Who will you involve in your school garden program? The answer should be, "Everyone!" Key supporters for your program should include administrators, educators, food service directors and cafeteria staff, school support staff, school neighbors, community volunteers and most importantly, your students.
Assembling a strong group of excited supporters is as important to starting a school garden program as obtaining the basic supplies of soil, plants, and tools. Supporters may turn into volunteers who help with installation of the garden; they may assist behind the scenes by donating funds or supplies, or they may just serve as cheerleaders, recognizing your efforts and bolstering your motivation. Regardless of the role they play, many hands are needed to ensure a successful, sustainable garden program. Work to get supporters involved in your efforts as early in the process as possible.
Here is a list of key players to recruit as supporters for your school garden program:
Administrators can make or break a school garden project. A school principal who is excited about your program will help find space for the garden and funds for supplies, approve time for gardening, and offer positive feedback and recognition for educators and staff who contribute. The key to gaining support from administrators is to reinforce the benefits it provides to the students and to closely align garden programs with required curriculum. Evaluation and tracking of the impact the garden has on the school community helps to maintain their support over the long term.
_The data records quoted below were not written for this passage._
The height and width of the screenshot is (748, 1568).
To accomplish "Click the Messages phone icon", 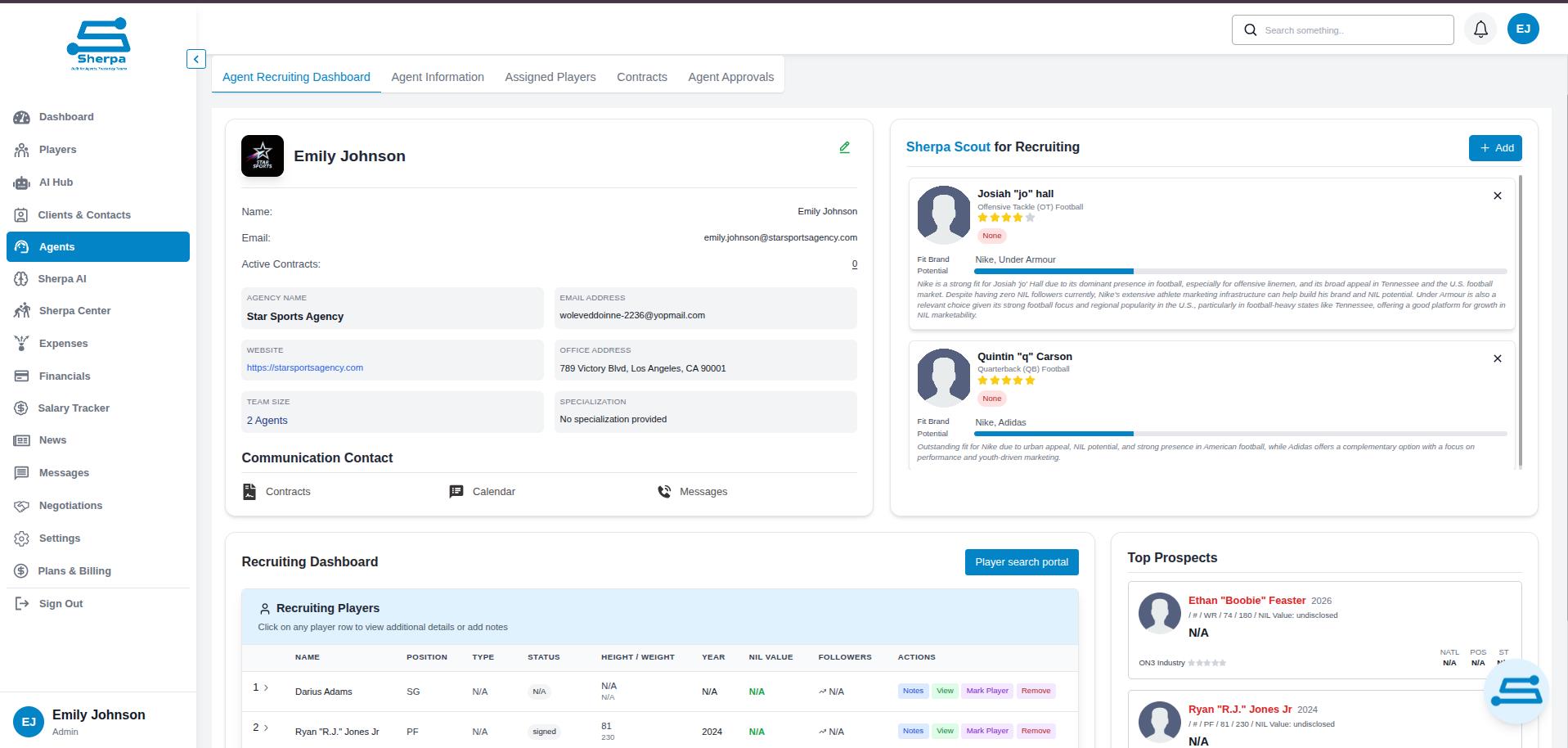I will coord(664,492).
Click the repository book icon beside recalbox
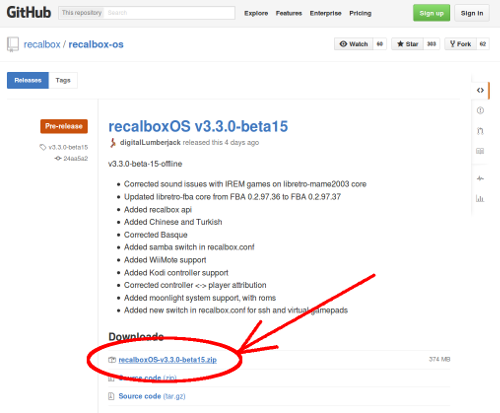 pos(13,44)
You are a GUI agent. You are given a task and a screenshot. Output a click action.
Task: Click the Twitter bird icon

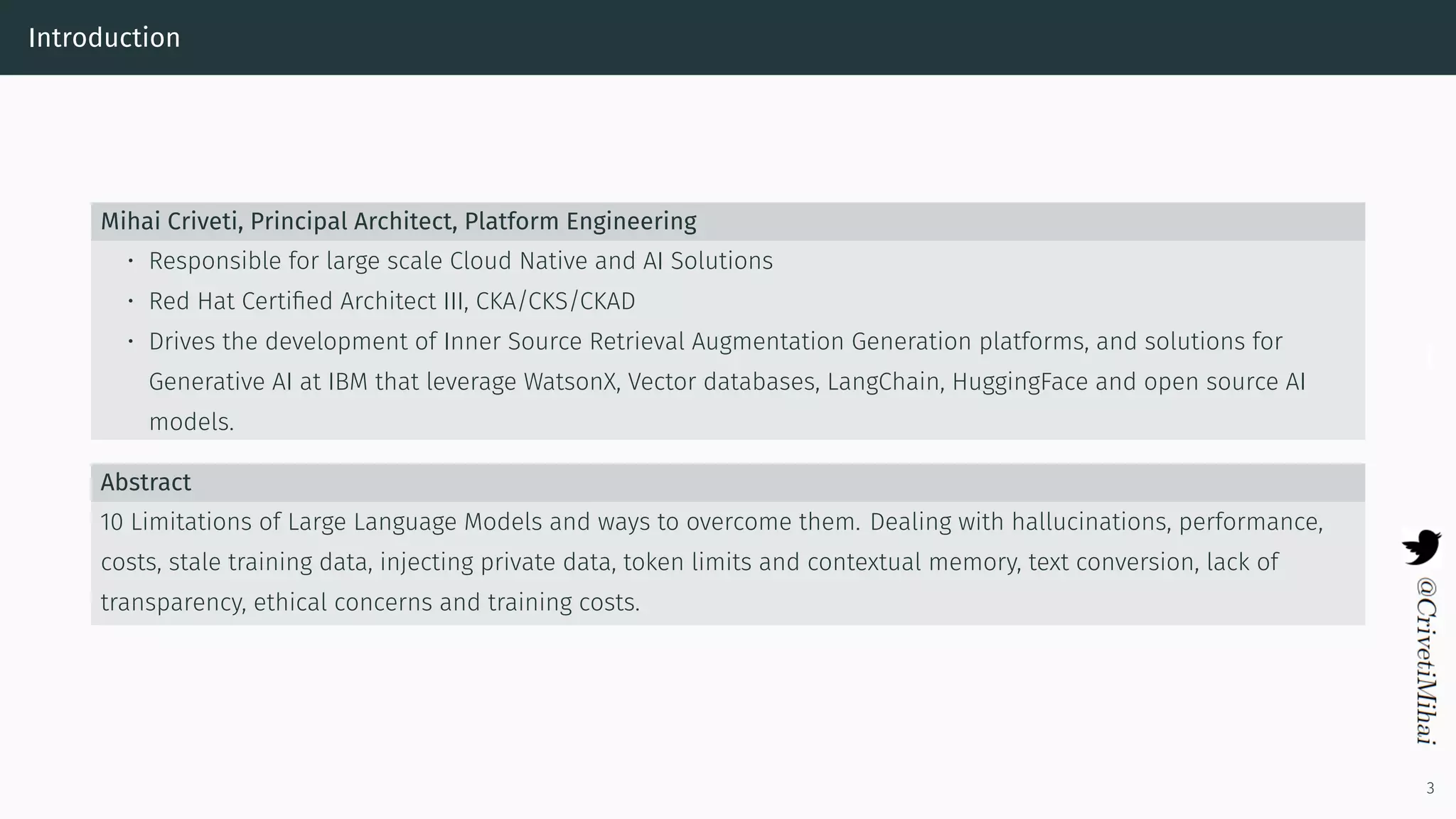click(1421, 547)
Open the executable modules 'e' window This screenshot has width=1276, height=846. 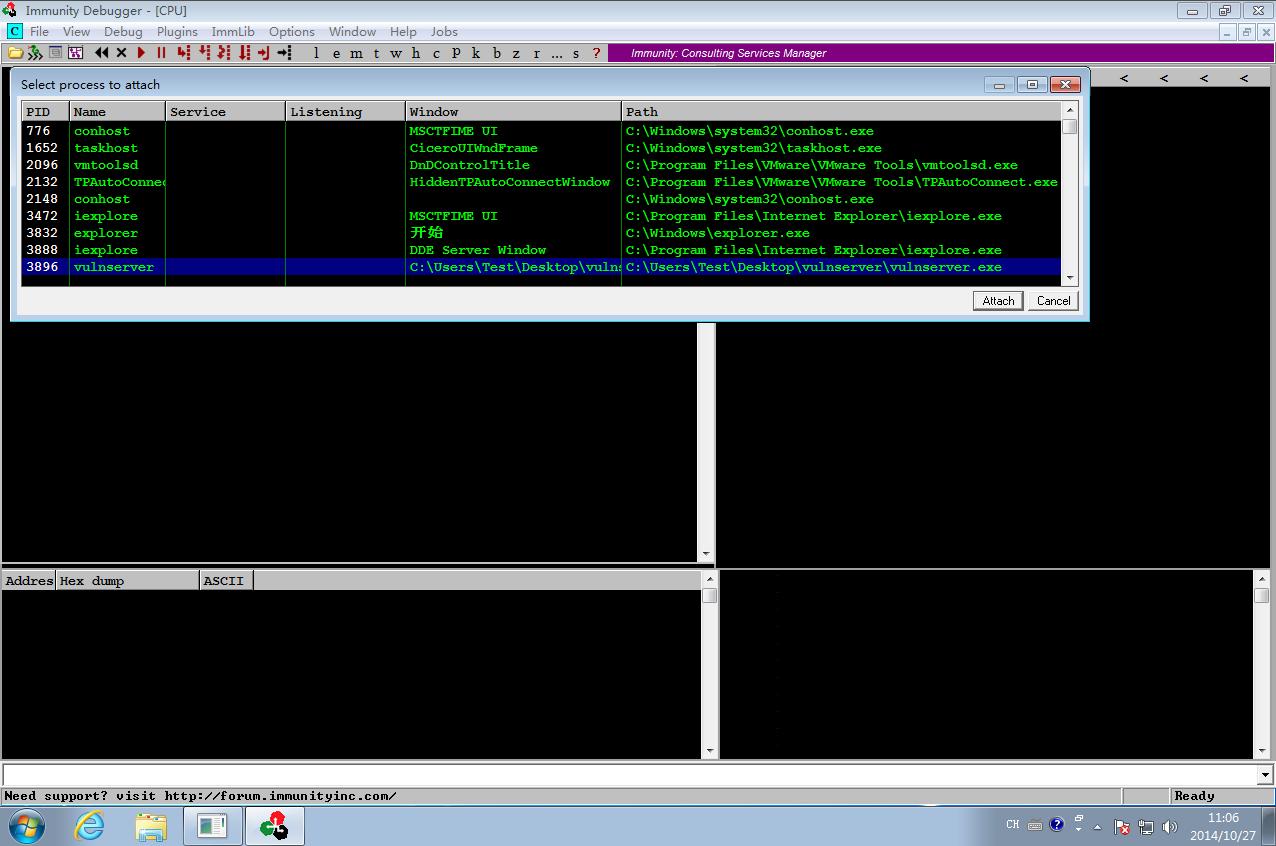tap(336, 53)
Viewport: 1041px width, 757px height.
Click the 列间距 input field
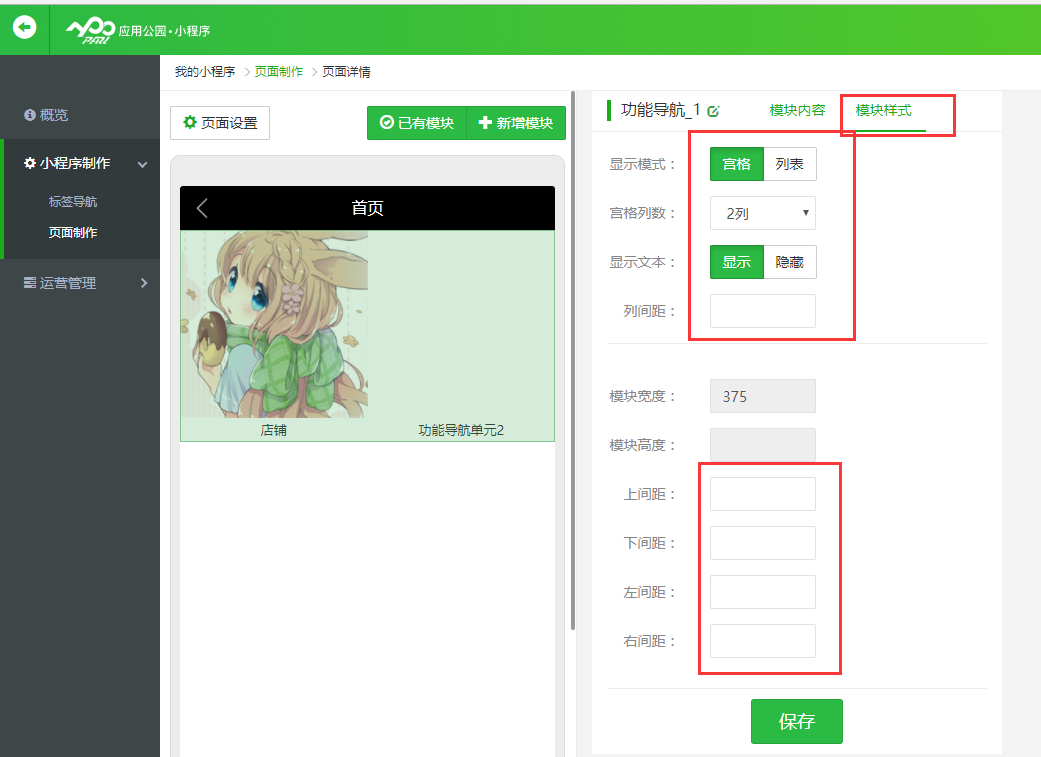(763, 311)
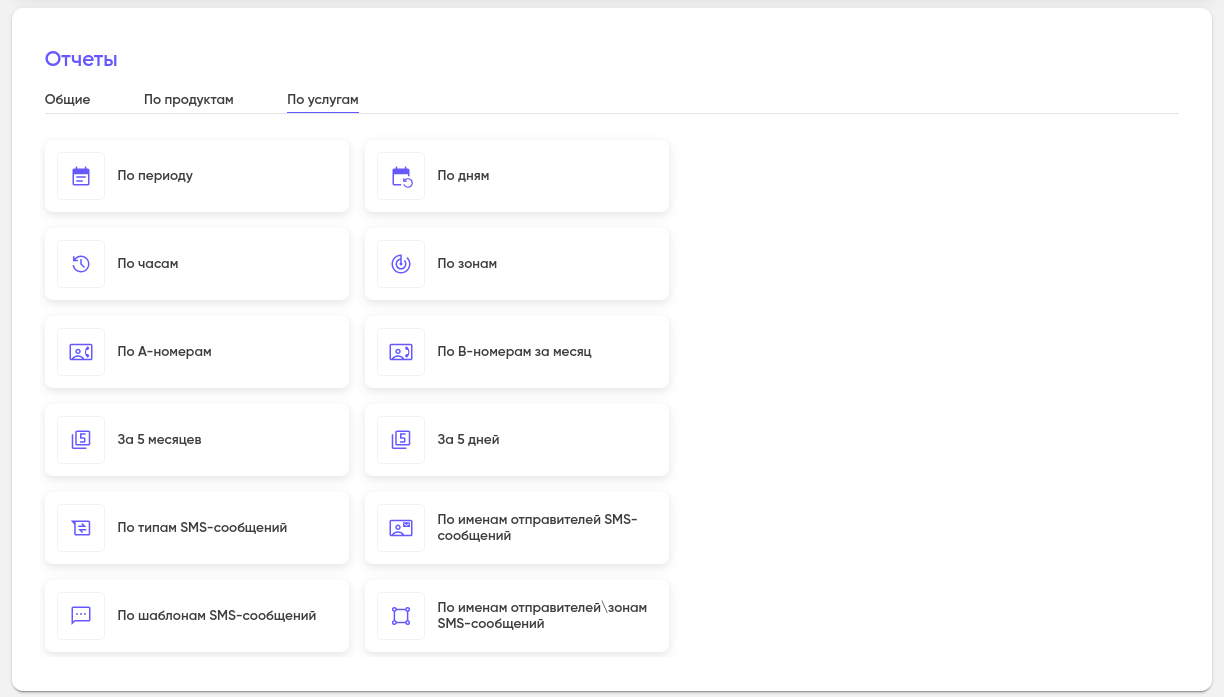This screenshot has height=697, width=1224.
Task: Click the number 5 icon for За 5 дней
Action: (x=401, y=440)
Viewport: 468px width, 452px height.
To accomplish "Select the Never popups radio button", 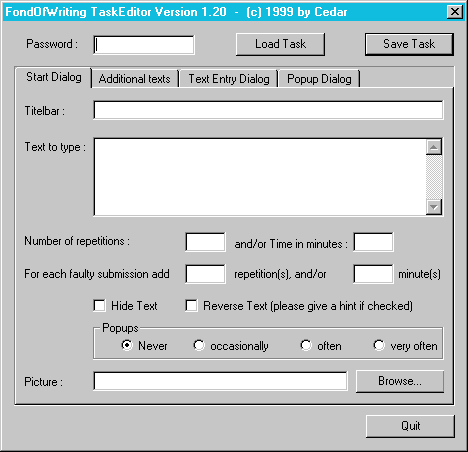I will point(127,345).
High demands on educators’ time and energy often leads to a natural reluctance to try something new. It is not uncommon for one educator to catch the gardening bug and try to take on sole responsibility for a garden program. Unfortunately this is also one of the surest signs that a garden will not be sustained over time. It is important that the garden program have the support of a team of educators to share the responsibilities and oversight. To gain their support, make sure all educators are actively involved in identifying the goals of the program and have a say in the size and scope of what will be planted. Identify ways to use the garden as a tool to enhance existing curriculum and offer teacher training to increase their comfort level working with students in an outdoor classroom. Clearly relay expectations and outline responsibilities up front so that teachers feel comfortable making the commitment and knowing how the garden will fit into their schedules. At every turn, try to make sure the garden is a useful addition to educators’ arsenal of teaching aids rather than a burden on their time.
Food Service Director and Cafeteria Staff:
If the ultimate goal of your school garden program is to positively impact the eating habits of your students, then gaining the support of the food service staff is essential. If you hope to serve the produce from your garden at school, your district’s food service director can help guide you through the proper harvesting and preparation procedures to make sure all fruits and vegetables are safe to consume. Even if your garden does not produce enough food to serve to students, the food service director can still support your efforts by making sure breakfast and lunch menus contain fresh fruits and vegetables that complement what you are growing in the garden. Connecting with your cafeteria staff can ensure they promote garden produce to students. They may even have suggestions for the types of fruits and vegetables you should consider growing; they see what the kids eat every day, after all!
School Support Staff:
Office staff, custodians, librarians, counselors, and school nurses also have a lot they can contribute to a school garden program. Gaining the support of custodians should be at the top of your list. They often control the access to outdoor water and may be able to help you carve out useful storage space for tools and other equipment. Not only that, their tolerance of a few dirty foot and hand prints for the greater good of the garden goes a long way in making sure the garden program does not become an annoyance to school administrators.
Office staff can help direct volunteers and provide access to locked gardens during non-school hours. Librarians can direct students in garden research and help promote the garden by making sure both nonfiction and fiction gardening books are available to the students. School nurses can help tie nutrition education into programming efforts. Getting the whole school involved builds excitement and also spreads out responsibilities, which helps to support the long-term sustainability of the program.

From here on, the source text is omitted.